This map clearly shows that the only place a hoagie is called a hoagie is the Philadelphia region. Everyone else knows a hoagie as a sub. This never even dawned on me that I am from the only place that uses the term hoagie. I remember college in Pittsburgh thinking it was weird that a hoagie was a sub or hero and obviously these Yinzers were way off the mark in their categorizing. We all know rubber bands aren’t gum-bands, and it’s slippery not slippy. After seeing this map, I have a bit more perspective that I was the odd man out. I think this is a great thing though because it stamps the fact that Philly has it’s own uniqueness in the sandwiches we create. There’s a reason it’s a PHILLY cheese steak and why we are the only people who know what a hoagie is. Things are created and perfected in Philly, something to be proud of. Why other places can’t nail down a cheese steak is almost comical because it’s such a simple sandwich. There is something special about a hoagie from Wawa.
The other map I enjoy is the soda / pop / coke map. Let’s be completely biased here and see exactly who calls it soda. The Northeast, Southwest, Milwaukee / St. Louis, and Florida. The full name is called Soda Pop. The noun is the first word. Smart people call things nouns. Pop is a descriptive feature of soda. The carbonation is the pop, not the drink. Pop is the sound a balloon makes when it breaks, not a drink. You’d also never call something by a brand name as it’s preferred choice. I no doubt have ordered a soda as “coke” before but that’s because I wanted coke. If I order a coke in the South is it possible to get a ginger ale?
Here are 22 other maps of areas that pronounce and use words various ways. I noticed that I said the words in the way my region did almost every time. It’s funny how easy it is to take the position that however you grew up and how words are pronounced and described around you is the right way. These should offer a larger perspective that just because you think one way, doesn’t mean a different person thinks another way and you both can be right. Being open minded is critical.
The antipasto salad version makes sense (veggies and cured Italian meats). This would lead us to believe that PHL could only take credit for the “Italian Hoagie” – where a “sub” could be anything served on a similar roll. However, the origin stories of “submarine” sandwiches from various shipyards along the east coast bear logic as well. The real question is “What was served first on this type of bread?” If it was Antipasto – then PHL wins. I think only then can we understand its origins.
via Wikipedia:
(The term hoagie originated in the Philadelphia area. The Philadelphia Evening Bulletin reported, in 1953, that Italians working at the World War I–era shipyard in Philadelphia, known as Hog Island where emergency shipping was produced for the war effort, introduced the sandwich, by putting various meats, cheeses, and lettuce between two slices of bread. This became known as the “Hog Island” sandwich; shortened to Hoggies, then the “hoagie”.

*Interface element records*.
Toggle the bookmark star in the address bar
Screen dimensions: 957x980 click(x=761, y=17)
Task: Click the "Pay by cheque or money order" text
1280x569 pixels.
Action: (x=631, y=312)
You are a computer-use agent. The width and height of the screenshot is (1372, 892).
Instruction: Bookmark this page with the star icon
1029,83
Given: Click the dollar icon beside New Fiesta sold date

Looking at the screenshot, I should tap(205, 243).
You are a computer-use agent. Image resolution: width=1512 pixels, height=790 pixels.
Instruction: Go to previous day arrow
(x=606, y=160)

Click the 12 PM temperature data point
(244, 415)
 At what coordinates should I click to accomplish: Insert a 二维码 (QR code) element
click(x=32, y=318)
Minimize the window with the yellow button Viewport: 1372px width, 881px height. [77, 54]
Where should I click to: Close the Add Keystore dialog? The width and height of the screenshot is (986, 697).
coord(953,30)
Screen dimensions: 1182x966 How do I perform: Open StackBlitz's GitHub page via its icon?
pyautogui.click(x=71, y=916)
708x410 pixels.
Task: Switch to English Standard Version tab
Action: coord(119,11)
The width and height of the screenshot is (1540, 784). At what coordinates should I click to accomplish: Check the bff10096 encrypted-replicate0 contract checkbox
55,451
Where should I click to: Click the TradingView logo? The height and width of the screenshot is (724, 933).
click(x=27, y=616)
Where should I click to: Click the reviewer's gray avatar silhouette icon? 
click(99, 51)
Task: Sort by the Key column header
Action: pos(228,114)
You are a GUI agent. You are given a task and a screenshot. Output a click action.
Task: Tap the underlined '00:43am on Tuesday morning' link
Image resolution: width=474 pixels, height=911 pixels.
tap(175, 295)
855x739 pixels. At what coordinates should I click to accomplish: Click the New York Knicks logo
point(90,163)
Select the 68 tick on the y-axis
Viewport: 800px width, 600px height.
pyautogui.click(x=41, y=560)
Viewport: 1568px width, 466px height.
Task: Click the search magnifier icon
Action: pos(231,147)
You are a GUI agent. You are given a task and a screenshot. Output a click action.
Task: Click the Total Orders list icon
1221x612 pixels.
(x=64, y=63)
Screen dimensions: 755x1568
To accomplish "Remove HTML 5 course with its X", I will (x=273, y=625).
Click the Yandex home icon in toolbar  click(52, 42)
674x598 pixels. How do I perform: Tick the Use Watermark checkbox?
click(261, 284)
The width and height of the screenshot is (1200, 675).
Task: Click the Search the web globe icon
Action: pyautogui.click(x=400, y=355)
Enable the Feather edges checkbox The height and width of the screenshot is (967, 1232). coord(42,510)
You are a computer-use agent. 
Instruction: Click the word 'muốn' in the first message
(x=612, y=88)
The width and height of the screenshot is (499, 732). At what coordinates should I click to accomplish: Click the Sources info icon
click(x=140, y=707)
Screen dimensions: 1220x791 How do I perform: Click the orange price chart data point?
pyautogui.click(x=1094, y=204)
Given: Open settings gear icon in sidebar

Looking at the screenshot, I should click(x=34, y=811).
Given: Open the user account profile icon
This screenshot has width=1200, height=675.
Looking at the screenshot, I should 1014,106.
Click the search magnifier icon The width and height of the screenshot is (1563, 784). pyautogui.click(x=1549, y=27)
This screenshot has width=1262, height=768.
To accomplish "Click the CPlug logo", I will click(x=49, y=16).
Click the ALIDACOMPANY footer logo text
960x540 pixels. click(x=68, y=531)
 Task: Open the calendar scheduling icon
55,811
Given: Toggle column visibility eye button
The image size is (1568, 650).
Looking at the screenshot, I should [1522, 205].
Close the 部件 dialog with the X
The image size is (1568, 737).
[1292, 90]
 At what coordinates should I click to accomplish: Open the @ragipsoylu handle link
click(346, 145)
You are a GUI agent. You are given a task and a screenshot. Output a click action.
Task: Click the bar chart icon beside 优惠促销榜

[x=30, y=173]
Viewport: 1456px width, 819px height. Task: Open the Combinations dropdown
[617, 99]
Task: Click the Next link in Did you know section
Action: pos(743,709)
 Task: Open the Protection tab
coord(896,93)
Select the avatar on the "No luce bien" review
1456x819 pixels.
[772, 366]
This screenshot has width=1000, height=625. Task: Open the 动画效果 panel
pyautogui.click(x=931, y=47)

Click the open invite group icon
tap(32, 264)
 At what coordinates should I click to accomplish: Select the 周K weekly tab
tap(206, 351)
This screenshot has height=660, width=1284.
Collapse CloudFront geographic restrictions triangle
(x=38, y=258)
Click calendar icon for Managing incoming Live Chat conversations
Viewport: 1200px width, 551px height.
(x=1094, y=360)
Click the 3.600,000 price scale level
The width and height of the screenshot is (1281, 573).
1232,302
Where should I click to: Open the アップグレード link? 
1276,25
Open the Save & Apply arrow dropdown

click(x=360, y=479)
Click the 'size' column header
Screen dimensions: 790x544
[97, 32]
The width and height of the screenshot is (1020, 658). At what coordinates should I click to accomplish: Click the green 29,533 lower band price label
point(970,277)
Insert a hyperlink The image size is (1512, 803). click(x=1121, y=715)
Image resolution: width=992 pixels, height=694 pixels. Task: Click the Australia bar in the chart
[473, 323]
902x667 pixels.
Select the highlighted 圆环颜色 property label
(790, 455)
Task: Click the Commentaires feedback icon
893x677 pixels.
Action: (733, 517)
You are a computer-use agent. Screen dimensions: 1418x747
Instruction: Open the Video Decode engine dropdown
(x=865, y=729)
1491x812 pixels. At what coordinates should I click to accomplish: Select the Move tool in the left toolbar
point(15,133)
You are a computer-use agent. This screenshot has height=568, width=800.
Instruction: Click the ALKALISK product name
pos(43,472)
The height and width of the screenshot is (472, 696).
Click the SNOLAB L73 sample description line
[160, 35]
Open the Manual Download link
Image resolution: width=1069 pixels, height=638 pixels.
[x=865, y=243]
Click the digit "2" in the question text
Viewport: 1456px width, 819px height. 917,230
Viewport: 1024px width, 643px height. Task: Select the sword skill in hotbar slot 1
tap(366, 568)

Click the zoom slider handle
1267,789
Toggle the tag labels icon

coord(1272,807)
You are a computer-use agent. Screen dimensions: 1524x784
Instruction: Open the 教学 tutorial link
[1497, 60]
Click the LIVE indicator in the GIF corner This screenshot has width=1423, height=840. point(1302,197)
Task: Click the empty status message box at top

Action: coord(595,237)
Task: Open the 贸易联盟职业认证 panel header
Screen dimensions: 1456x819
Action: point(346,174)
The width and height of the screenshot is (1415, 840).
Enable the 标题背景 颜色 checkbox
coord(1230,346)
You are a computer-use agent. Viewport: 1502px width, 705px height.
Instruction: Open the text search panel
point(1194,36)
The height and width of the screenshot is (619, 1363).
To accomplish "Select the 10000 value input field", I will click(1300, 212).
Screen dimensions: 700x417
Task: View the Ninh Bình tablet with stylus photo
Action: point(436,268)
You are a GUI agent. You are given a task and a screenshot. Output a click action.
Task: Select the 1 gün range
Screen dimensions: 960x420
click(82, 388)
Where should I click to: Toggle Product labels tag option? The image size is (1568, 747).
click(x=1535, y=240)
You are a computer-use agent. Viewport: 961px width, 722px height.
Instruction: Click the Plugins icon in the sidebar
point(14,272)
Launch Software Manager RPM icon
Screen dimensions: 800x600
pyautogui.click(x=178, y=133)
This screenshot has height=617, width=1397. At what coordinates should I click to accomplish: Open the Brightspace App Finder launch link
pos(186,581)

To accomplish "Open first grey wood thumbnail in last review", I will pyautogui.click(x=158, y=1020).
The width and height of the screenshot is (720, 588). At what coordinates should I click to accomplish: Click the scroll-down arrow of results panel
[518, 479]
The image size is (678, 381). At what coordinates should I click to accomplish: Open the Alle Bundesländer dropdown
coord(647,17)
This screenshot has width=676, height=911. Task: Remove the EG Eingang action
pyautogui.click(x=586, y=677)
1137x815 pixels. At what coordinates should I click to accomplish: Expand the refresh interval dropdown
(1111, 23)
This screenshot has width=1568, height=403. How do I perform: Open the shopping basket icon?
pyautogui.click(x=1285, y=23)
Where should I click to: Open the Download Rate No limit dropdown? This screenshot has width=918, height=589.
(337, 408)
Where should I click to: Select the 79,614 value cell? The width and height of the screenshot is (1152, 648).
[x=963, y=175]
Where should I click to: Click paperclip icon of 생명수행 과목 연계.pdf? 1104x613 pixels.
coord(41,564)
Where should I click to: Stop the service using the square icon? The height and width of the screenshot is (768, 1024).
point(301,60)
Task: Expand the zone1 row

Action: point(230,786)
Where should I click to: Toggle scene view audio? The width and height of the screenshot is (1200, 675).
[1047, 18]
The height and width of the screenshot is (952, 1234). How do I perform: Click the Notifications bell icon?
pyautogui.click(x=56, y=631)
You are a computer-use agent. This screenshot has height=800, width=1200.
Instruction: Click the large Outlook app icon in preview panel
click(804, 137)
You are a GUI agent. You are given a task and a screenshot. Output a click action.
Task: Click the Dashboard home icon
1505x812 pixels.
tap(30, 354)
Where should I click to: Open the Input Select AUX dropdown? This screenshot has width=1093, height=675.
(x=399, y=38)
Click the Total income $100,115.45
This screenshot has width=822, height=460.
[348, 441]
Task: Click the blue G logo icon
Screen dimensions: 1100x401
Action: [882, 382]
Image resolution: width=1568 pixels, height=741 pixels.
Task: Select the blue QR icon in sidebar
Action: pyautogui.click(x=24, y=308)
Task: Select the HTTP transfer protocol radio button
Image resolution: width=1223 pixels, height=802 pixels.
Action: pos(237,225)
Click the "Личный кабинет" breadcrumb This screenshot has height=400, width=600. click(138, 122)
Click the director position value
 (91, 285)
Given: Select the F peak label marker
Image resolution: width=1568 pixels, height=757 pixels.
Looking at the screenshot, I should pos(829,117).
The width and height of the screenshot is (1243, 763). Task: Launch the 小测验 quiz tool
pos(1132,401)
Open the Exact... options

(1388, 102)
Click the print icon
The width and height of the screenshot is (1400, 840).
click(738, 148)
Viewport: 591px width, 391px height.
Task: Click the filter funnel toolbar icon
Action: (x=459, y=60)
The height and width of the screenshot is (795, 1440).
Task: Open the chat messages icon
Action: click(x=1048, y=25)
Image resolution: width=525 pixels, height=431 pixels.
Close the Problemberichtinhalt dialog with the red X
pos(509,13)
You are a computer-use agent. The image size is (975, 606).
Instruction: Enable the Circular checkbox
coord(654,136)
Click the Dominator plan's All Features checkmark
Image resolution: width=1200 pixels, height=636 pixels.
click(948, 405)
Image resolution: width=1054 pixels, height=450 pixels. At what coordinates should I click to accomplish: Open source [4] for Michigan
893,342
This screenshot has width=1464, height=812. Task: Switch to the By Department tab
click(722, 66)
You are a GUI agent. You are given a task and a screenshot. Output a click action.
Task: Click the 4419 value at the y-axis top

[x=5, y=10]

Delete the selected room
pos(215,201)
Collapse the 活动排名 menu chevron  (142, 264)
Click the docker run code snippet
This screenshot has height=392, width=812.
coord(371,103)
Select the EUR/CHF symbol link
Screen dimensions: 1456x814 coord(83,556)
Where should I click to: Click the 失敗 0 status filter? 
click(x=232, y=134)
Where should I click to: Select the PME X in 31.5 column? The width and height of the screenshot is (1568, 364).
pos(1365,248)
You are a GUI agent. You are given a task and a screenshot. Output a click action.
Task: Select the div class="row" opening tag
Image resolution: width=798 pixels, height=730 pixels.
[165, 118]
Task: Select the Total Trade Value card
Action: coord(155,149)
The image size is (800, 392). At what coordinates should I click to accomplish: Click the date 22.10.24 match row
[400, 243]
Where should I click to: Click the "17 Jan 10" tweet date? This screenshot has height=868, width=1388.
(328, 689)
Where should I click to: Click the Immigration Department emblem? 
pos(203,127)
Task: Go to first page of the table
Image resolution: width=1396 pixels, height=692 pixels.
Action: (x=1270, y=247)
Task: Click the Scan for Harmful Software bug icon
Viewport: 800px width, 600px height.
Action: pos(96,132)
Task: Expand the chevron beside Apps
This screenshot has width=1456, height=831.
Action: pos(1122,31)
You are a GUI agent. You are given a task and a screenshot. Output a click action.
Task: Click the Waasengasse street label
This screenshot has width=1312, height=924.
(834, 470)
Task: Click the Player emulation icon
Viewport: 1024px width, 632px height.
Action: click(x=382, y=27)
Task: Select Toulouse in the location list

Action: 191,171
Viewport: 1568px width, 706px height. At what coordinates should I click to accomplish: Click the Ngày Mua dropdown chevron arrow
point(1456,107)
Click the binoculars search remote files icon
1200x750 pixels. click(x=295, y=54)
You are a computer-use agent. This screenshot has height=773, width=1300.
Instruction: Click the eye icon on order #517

*TASK INSTRUCTIONS*.
1. Please repeat the passage of the hoagie piece starting at "The antipasto salad" and ending at "understand its origins.", swapping "PHL" for "Philadelphia".
2. According to the Wikipedia passage quoted in the hoagie piece, what did Italians at the shipyard put between two slices of bread? List each item.
The records are separate material, apart from the hoagie piece.

*SOLVED TASKS*.
1.
The antipasto salad version makes sense (veggies and cured Italian meats). This would lead us to believe that Philadelphia could only take credit for the “Italian Hoagie” – where a “sub” could be anything served on a similar roll. However, the origin stories of “submarine” sandwiches from various shipyards along the east coast bear logic as well. The real question is “What was served first on this type of bread?” If it was Antipasto – then Philadelphia wins. I think only then can we understand its origins.

2. meats, cheeses, lettuce